● **Problem statement**
Pick out and copy every line of the entries below that contains the word "should". Match capital and small letters exactly.

● **Data supplied**
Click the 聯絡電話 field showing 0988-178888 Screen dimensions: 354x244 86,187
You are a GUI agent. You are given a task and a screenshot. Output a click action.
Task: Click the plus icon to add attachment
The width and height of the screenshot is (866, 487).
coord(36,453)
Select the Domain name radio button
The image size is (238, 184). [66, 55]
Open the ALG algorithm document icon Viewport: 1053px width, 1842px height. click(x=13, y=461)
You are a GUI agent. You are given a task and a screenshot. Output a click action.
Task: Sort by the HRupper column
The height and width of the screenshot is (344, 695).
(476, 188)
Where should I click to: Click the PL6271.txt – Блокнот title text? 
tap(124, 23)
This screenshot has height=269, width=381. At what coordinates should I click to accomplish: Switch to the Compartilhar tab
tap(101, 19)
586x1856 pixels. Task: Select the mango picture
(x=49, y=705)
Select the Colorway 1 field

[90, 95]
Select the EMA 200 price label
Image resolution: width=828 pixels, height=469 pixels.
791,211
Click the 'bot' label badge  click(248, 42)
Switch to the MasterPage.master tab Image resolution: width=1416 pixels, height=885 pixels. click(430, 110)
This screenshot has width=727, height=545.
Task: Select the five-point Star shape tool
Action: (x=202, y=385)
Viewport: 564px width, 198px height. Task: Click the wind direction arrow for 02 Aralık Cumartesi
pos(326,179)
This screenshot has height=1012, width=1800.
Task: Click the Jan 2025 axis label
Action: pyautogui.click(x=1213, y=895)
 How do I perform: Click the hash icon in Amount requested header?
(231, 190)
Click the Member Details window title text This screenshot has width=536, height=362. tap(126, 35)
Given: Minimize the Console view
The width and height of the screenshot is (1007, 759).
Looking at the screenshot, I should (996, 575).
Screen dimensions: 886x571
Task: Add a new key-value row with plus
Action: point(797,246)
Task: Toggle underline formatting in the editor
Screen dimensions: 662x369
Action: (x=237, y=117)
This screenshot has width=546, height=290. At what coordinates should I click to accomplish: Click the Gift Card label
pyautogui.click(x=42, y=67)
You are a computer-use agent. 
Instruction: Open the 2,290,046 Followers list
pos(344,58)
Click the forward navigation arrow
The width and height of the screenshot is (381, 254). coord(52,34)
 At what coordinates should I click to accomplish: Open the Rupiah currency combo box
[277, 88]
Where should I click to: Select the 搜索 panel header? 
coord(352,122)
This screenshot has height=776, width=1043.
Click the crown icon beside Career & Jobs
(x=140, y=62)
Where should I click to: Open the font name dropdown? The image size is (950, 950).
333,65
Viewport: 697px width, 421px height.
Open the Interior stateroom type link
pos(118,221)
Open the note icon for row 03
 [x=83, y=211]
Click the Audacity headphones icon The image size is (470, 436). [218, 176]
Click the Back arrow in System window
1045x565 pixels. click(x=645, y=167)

● **Expected output**
Where should I click to: Click the PL6271.txt – Блокнот title text? 
This screenshot has height=269, width=381. At what coordinates should I click to accomplish: Switch to the Compartilhar tab
Looking at the screenshot, I should (996, 575).
This screenshot has width=546, height=290. At what coordinates should I click to accomplish: Click the Gift Card label
 At what coordinates should I click to accomplish: Open the Rupiah currency combo box
Where should I click to: Select the 搜索 panel header? 
Where should I click to: Open the font name dropdown? The image size is (950, 950).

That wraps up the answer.